How so?  You're not concerned about the time to do the division itself
are you?

>> * Now begin scanning the outer join input.  Tuples of batch number
>> zero (according to the current calculation) can be matched to the
>> current hashtable contents.  Tuples of higher batch numbers are dropped
>> into holding files for the outer input, one per batch.

> For new keys at this step do you know their final disposition so that making
> new hash entries won't be necessary?

Well, we probably have a pretty fair idea of N at this point, so it'll
usually be right --- but we reserve the right to increase N again later
in case we have to do so because one of the later inner batches is much
bigger than the zero batch we are currently processing.
        regards, tom lane


Re: Solving hash table overrun problems

From
Bruno Wolff III
Date:
On Fri, Mar 04, 2005 at 10:42:08 -0500, Tom Lane <tgl@sss.pgh.pa.us> wrote:
> Bruno Wolff III <bruno@wolff.to> writes:
> >   Tom Lane <tgl@sss.pgh.pa.us> wrote:
> >> * Estimate the number of batches N using the planner's estimate.
> >> We will always choose N a power of 2.  A tuple's batch number is
> >> ((H div K) mod N).
> 
> > If K is way low this could be very slow.
> 
> How so?  You're not concerned about the time to do the division itself
> are you?

No, rather having lots of entries in the same hash buckets. I was thinking
about recent discussions were there was a large number of rows with almost
all of the keys having just a few values, but there are a lot of unique
keys, but analyze doesn't see enough of the unique ones to make a good
estimate for K.

> >> * Now begin scanning the outer join input.  Tuples of batch number
> >> zero (according to the current calculation) can be matched to the
> >> current hashtable contents.  Tuples of higher batch numbers are dropped
> >> into holding files for the outer input, one per batch.
> 
> > For new keys at this step do you know their final disposition so that making
> > new hash entries won't be necessary?
> 
> Well, we probably have a pretty fair idea of N at this point, so it'll
> usually be right --- but we reserve the right to increase N again later
> in case we have to do so because one of the later inner batches is much
> bigger than the zero batch we are currently processing.

I just noticed that it wasn't mentioned that an overflow could occur at this
step. I didn't think it would be hard to do one if needed, but was wondering
if knowing a key couldn't match (because it was in the current batch 0 and
didn't match and existing key in that batch) was enough to emit or discard
the row.

## Exercise requirements
[1] Please answer these about the hash join thread:
(a) What kind of number is N always chosen to be?
(b) Where are outer-input tuples with higher batch numbers put?
(c) Instead of the time to do the division, what worries Bruno Wolff III when K is way low?
[2] Pick up the hash table overrun discussion after its last sentence and write the next part.

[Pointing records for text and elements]

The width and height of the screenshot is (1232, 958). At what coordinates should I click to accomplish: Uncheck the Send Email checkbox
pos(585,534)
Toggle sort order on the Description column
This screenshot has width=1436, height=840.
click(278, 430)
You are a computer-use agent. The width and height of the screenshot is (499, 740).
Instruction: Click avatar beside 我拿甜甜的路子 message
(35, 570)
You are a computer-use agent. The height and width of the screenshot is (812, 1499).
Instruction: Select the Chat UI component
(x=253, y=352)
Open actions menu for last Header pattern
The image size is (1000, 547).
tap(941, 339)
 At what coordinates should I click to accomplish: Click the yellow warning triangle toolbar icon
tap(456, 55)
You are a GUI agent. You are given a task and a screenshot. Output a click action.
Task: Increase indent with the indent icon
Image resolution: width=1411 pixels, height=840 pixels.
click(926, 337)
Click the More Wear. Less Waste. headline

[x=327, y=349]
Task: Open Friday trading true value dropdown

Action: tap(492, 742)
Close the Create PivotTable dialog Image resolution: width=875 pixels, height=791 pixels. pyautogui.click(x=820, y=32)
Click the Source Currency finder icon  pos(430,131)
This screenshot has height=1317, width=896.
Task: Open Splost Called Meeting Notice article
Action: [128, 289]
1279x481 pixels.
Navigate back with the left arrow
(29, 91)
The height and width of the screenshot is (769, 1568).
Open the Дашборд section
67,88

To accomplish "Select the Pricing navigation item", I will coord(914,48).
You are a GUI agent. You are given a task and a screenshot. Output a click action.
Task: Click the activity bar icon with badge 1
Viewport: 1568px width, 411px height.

## Responses to the tasks
[1]
(a) A power of 2.
(b) Into holding files for the outer input, one per batch.
(c) Having lots of entries in the same hash buckets.

[2]
Re: Solving hash table overrun problems

From
Tom Lane
Date:
Bruno Wolff III <bruno@wolff.to> writes:
> Tom Lane <tgl@sss.pgh.pa.us> wrote:
>> Bruno Wolff III <bruno@wolff.to> writes:
>>> If K is way low this could be very slow.
>> 
>> How so?  You're not concerned about the time to do the division itself
>> are you?

> No, rather having lots of entries in the same hash buckets.

That won't happen because we are going to set K with an eye to the
maximum number of rows we intend to hold in memory (given work_mem).
With the addition of the dynamic batch splitting logic, that number
of rows is actually reasonably accurate.

The only way this scheme can really lose badly is if there are large
numbers of tuples with exactly the same hash code, so that no matter how
much we increase N we can't split up the bucketload.  This is a risk for
*any* hashing scheme, however.  In practice we have to rely on the
planner to not choose hashing when there are only a few distinct values
for the key.

> I just noticed that it wasn't mentioned that an overflow could occur at this
> step.

It can't, because we aren't loading the outer tuples into the hash
table.  We are just considering them one at a time and probing for
matches.
        regards, tom lane


Re: Solving hash table overrun problems

From
Aaron Birkland
Date:
> > This also brings up a line of thought I had a while ago on a related
> > topic.  Something like a "HashDistinct" might be useful, if it had no
> > startup cost.  

> We already have that: the planner will use a HashAgg node in this
> fashion in some contexts (I think just as one of the ways to do IN,
> at the moment).  

Hmm.. I see HashAggregate being used that way in the IN queries, but I
have not observed it used in a way that incurrs no startup cost.  It
looked to me that in doing hash aggregation in ExecAgg (nodeAgg.c),
agg_fill_hash_table() would have to be called, which iterate through
every output of the child plan building the hash table before it
returns, thus incurring at least the startup cost of executing the
entire subplan of the child node at the aggregation stage.  I'm not
too familiar with the code, so there is probably something I'm missing
somewhere :(

> It's not yet bright enough to consider doing it for
> SELECT DISTINCT.  The DISTINCT planning code is old and crufty and
> pretty tightly interwired with ORDER BY ... it needs work.

Yes, SELECT DISTINCT was my motivating example, though in my specific
application latency (i.e. not having to wait for the entire query
below the DISTINCT operation to finish) was also an important factor,
hence my thoughts on a zero startup cost hash aggregation and
wondering if it would really be any kind of win in the end.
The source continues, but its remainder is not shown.